*** WYBRANY FRAGMENT

Stałyśmy w kolejce do kasy. Za nami ustawiła
się kobieta z córką mniej więcej w wieku mojej, co sprowokowało natychmiastowe
powitanie ze strony Róży i błyskawiczne skrócenie dystansu w postaci okrzyknięcia
Anitki przyjaciółką. W pewnym momencie nową koleżankę zainteresowała
zawartość buzi mojego dziecka.
- Mamo! A ta
dziewczynka ma druciki w buzi! - zawołała Anitka.
No cóż…
dzieci są ciekawskie ( dorośli też , tylko się krępują ), postanowiłam więc wyjaśnić
o co chodzi.- Anitko, Rózia ma taki aparacik ze sztucznymi ząbkami , bo jej zęby były chore i pani dentystka musiała je wymienić. Niedługo Róży odrosną nowe ząbki i już nie będzie musiała go nosić - tłumaczyłam mozolnie zasłuchanej czterolatce, która na wszelki wypadek penetrowała językiem zawartość własnej paszczęki.
- Noooo
właśnie – wtrąciła się mamusia Anitki do własnego dziecka – Tak to właśnie jest
jak nie myjesz zębów. Mówiłam ci że powypadają. Patrz i uważaj!
Zatkało
mnie. Fala przykrości która w tym momencie przepłynęła przez moje wnętrzności sparaliżowała mi funkcje obronne,
więc jedyne do czego byłam zdolna, to prawie się nie popłakać.
- Ale
przecież ja myję zęby – usłyszałam żałosny głos mojej córki – Myję w przedszkolu i w domu.Dopiero głos mojego dziecka przywołał mnie do rzeczywistości w której ludzie mają głęboko w dupie uczucia innych. Nie było sensu tłumaczyć czegokolwiek.

******

- **POLECENIE**
Zwróć w całości i bez żadnych zmian fragment o scenie w kolejce do kasy. Zamieszczony dalej materiał można pominąć.

*** DANE WEJŚCIOWE

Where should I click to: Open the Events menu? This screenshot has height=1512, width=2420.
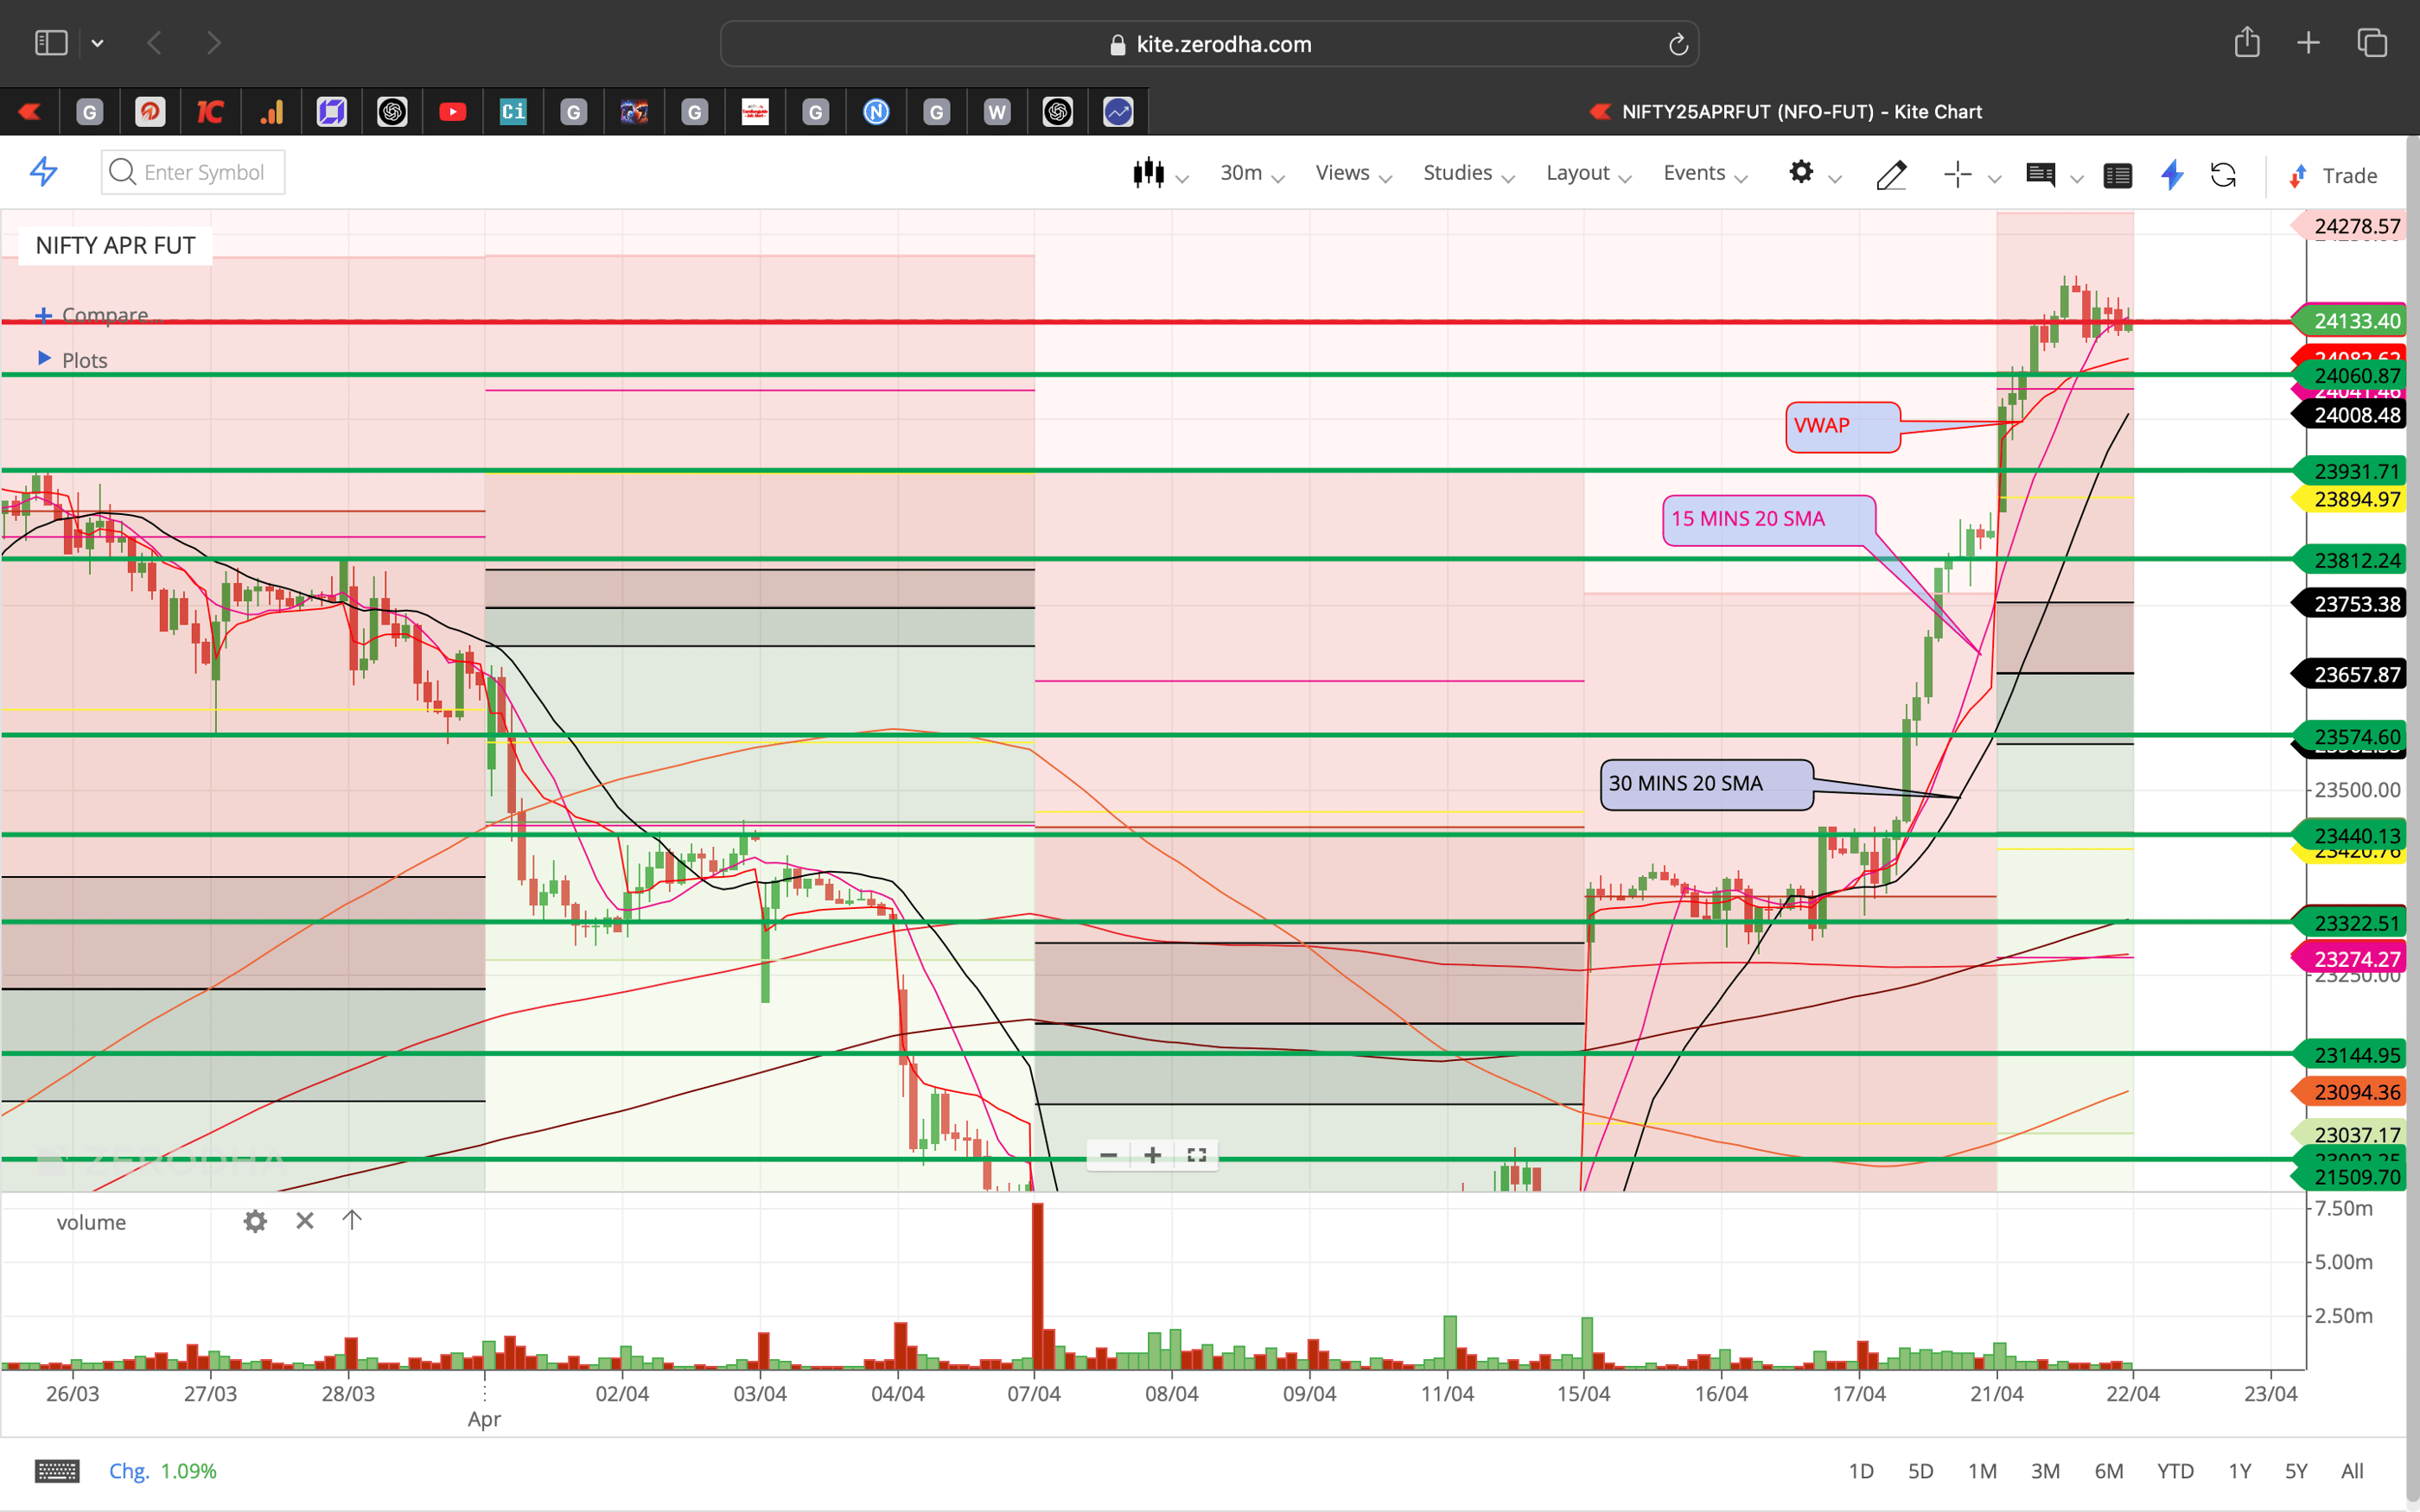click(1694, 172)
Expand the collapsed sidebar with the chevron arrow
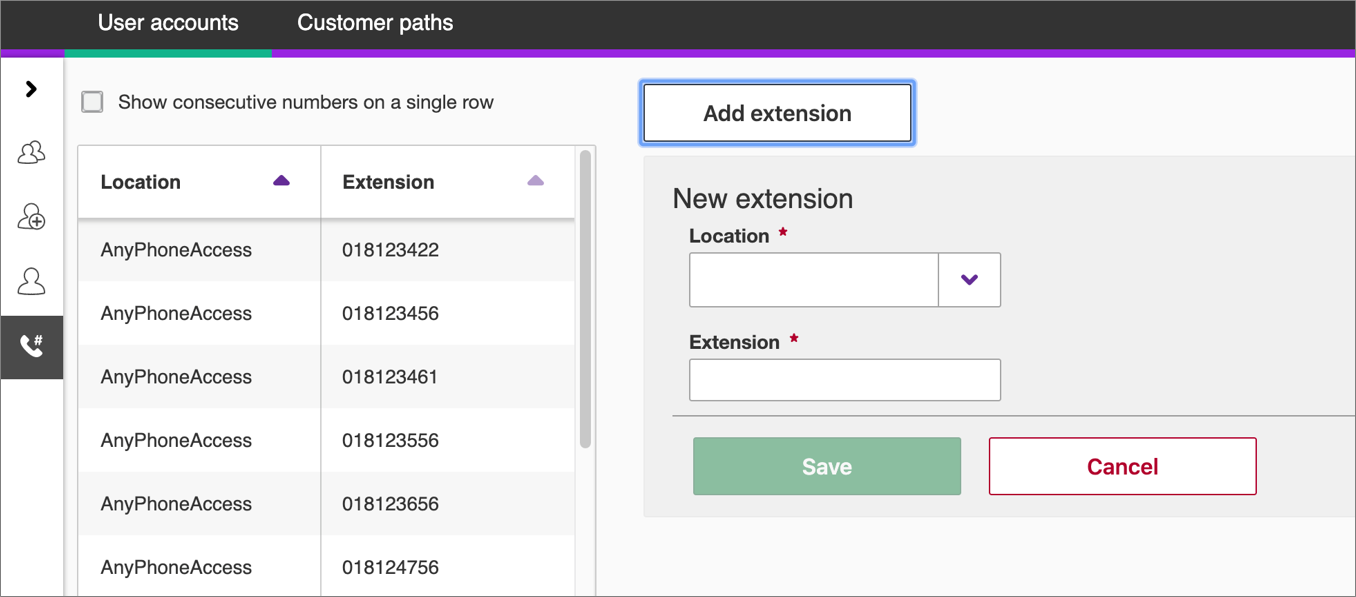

******

- **WYNIK ZADANIA**
Stałyśmy w kolejce do kasy. Za nami ustawiła
się kobieta z córką mniej więcej w wieku mojej, co sprowokowało natychmiastowe
powitanie ze strony Róży i błyskawiczne skrócenie dystansu w postaci okrzyknięcia
Anitki przyjaciółką. W pewnym momencie nową koleżankę zainteresowała
zawartość buzi mojego dziecka.
- Mamo! A ta
dziewczynka ma druciki w buzi! - zawołała Anitka.
No cóż…
dzieci są ciekawskie ( dorośli też , tylko się krępują ), postanowiłam więc wyjaśnić
o co chodzi.- Anitko, Rózia ma taki aparacik ze sztucznymi ząbkami , bo jej zęby były chore i pani dentystka musiała je wymienić. Niedługo Róży odrosną nowe ząbki i już nie będzie musiała go nosić - tłumaczyłam mozolnie zasłuchanej czterolatce, która na wszelki wypadek penetrowała językiem zawartość własnej paszczęki.
- Noooo
właśnie – wtrąciła się mamusia Anitki do własnego dziecka – Tak to właśnie jest
jak nie myjesz zębów. Mówiłam ci że powypadają. Patrz i uważaj!
Zatkało
mnie. Fala przykrości która w tym momencie przepłynęła przez moje wnętrzności sparaliżowała mi funkcje obronne,
więc jedyne do czego byłam zdolna, to prawie się nie popłakać.
- Ale
przecież ja myję zęby – usłyszałam żałosny głos mojej córki – Myję w przedszkolu i w domu.Dopiero głos mojego dziecka przywołał mnie do rzeczywistości w której ludzie mają głęboko w dupie uczucia innych. Nie było sensu tłumaczyć czegokolwiek.